Applicability of the WHO MNM criteria and suggested adaptations

Study

Hospital type

Reported challenges or removed criteria

Adaptations made

Ayele, 2014, Ethiopia

District

Not all WHO near miss criteria were available

Reported as possible limitation only. No adaptation made or suggested

Litorp, 2014, Tanzania

Tertiary and secondary

Due to limited resources, some laboratory- and management-based criteria were not applicable (not specified)

None. But it was reported as a limitation for possible under-estimation especially at the regional hospital

Nelissen, 2013, Tanzania

District

Removed: PaO2/FiO2 < 200 mmHg; creatinine > 300 μmol/l or > 3.5 mg/dl; bilirubin > 100 μmol.l or > 6.0 mg/dl; pH < 7.1; lactate > 5 mEq/ml; loss of consciousness and ketoacids in urine; use of continuous vasoactive drugs; dialysis for acute renal failure

Included additionally eclampsia, uterine rupture, sepsis or severe systemic infection, admission to intensive care unit, reducing threshold of blood for transfusion from > 5 units to > 1 (Haydom Hospital criteria)

Rulisa, 2015, Rwanda

Tertiary

In most cases, it was impossible to meet the full WHO criteria because most of the laboratory tests used to define those events, were not performed at the hospital

Patients were include if they had severe maternal complications (not specified) or admitted to intensive care unit

Tuncalp 2013, Ghana

Tertiary

Although laboratory testing was available, often the markers were not requested on time or at all owing to the urgency of the management of these women.

No adaptation was made

Herklots 2017, Zanzibar

Tertiary

Some of the markers were not applicable to the setting especially laboratory criteria

Lowered threshold of blood transfusion from > 5 units to > 5 units transfused or ordered but not entirely given

Kalisa, 2016, Rwanda

District

Reported as not available: PaO2 /FiO2 < 200 mmHg; pH < 7.1; lactate > 5 mEq/ml; ketoacids in urine; dialysis for acute renal failure

Additionally included: eclampsia, uterine rupture, sepsis or severe systemic infection; admission to intensive care unit (Ruhengeri hospital criteria)

Sayinzoga, 2017, Rwanda

District

The WHO criteria adapted in the Haydom study was used

Used Haydom Hospital criteria

Discussion

This review was conducted to assess the applicability of the WHO MNM criteria and related methodological challenges in sub-Saharan Africa. Eight of the 15 studies indicated presence of challenges in using the WHO MNM criteria: especially related to laboratory- and management-based criteria. Such limitations resulted in adapting and using ‘locally applicable’ criteria [9, 11, 34] by some while others are opting to use the original criteria [29].

■ DATA SEGMENT ■

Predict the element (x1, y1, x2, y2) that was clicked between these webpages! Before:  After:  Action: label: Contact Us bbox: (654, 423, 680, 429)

■ USING THE INFORMATION ■
**a.** In the passage on applying the WHO MNM criteria, how many of the 15 studies reported challenges in using those criteria?
**b.** Copy from the passage on applying the WHO MNM criteria, beginning at the words "Sayinzoga, 2017, Rwanda" and stopping after "original criteria [29].".
**c.** Carry on the passage on applying the WHO MNM criteria from its last sentence.

■ PER-TASK OUTPUTS ■
**a.** Eight of the 15 studies.

**b.**
Sayinzoga, 2017, Rwanda

District

The WHO criteria adapted in the Haydom study was used

Used Haydom Hospital criteria

Discussion

This review was conducted to assess the applicability of the WHO MNM criteria and related methodological challenges in sub-Saharan Africa. Eight of the 15 studies indicated presence of challenges in using the WHO MNM criteria: especially related to laboratory- and management-based criteria. Such limitations resulted in adapting and using ‘locally applicable’ criteria [9, 11, 34] by some while others are opting to use the original criteria [29].

**c.**
Using the WHO MNM criteria without adaptation is preferred by those who aimed for comparing findings with other studies [29], but fear of underestimation lead others to adapt to broader criteria, hampering comparisons but possibly leading to more genuine estimation of MNM prevalence [9]. Unless standard criteria for using the WHO MNM approach in low-resource settings is developed [48], adaptations by some, while others opt not to adapt, will result in confusion on the outcome of studies and their comparability. Although adaptation to a local context is required for improving obstetric care and for producing genuine MNM estimates [6], several adaptations may further complicate MNM studies. On the other hand, one of the main reasons for using the standard WHO criteria—comparability—should consider issues of under-reporting and feasibility especially in low-income settings [8]. Therefore, there should be MNM criteria which can be uniformly applied and at the same time applicable to create a balanced trade-off [49].

Compared to studies using disease-based criteria, a high mortality index was reported in our review. This shows that the WHO criteria only picked the most severe MNM cases. For example, the studies from Zanzibar (mortality index, 43%) and Nigeria (mortality index, 40.8%) reported only 1.3 and 1.5 near misses per maternal death respectively [30, 40]. Other studies conducted during the same period using disease-specific criteria, reported much higher MNM ratios and lower mortality indices [5052]. Although most MNM could be identified by clinical or management-based criteria [39], the WHO MNM criteria failed to identify nearly two-thirds of sustained severe acute maternal morbidity and one-third of maternal deaths even in high-income settings [53].

Some notable challenges should be considered in using the WHO MNM criteria in low-income settings: lack of blood for transfusion [5456] and absence of infrastructure and ability to make an appropriate diagnosis [57, 58]. Transfusion of five or more units of blood, and diagnosis of MNM based on the majority of the WHO laboratory-based criteria are unlikely in most sub-Saharan Africa settings. As the ultimate goal of studying MNM is to improve quality of obstetric care [2, 6], this aim should not be compromised by the need to compare findings across studies.

To our knowledge, this is the first review to systematically synthesize the applicability of the WHO MNM criteria in sub-Saharan Africa. The use of WHO MNM criteria in sub-Saharan Africa is compounded by the need for having uniform criteria and limitations to apply some parameters related to laboratory- and management- based criteria. These considerations are affecting the use of the original criteria or making local adaptations based on the researchers’ judgement [29]—which may result in several different adaptations.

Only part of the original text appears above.